— PROMPT —
All lines containing the string "computer" must be copied from the entries.

(EXTRACTED INFORMATION)

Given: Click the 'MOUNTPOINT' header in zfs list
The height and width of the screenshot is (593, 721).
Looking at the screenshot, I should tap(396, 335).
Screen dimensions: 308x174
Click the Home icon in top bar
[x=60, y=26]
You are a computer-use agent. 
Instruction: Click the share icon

(End EXTRACTED INFORMATION)
(EXTRACTED INFORMATION)

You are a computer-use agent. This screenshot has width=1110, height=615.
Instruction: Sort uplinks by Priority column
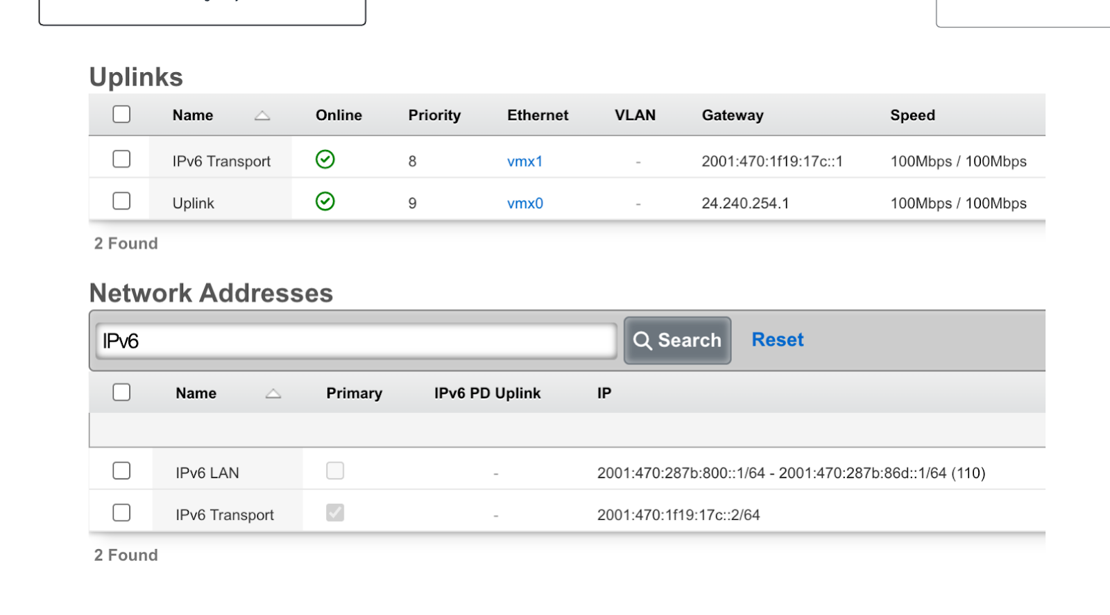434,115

(End EXTRACTED INFORMATION)

— YOUR RESPONSE —
You are a computer-use agent. 
You are a computer-use agent. This screenshot has width=1110, height=615.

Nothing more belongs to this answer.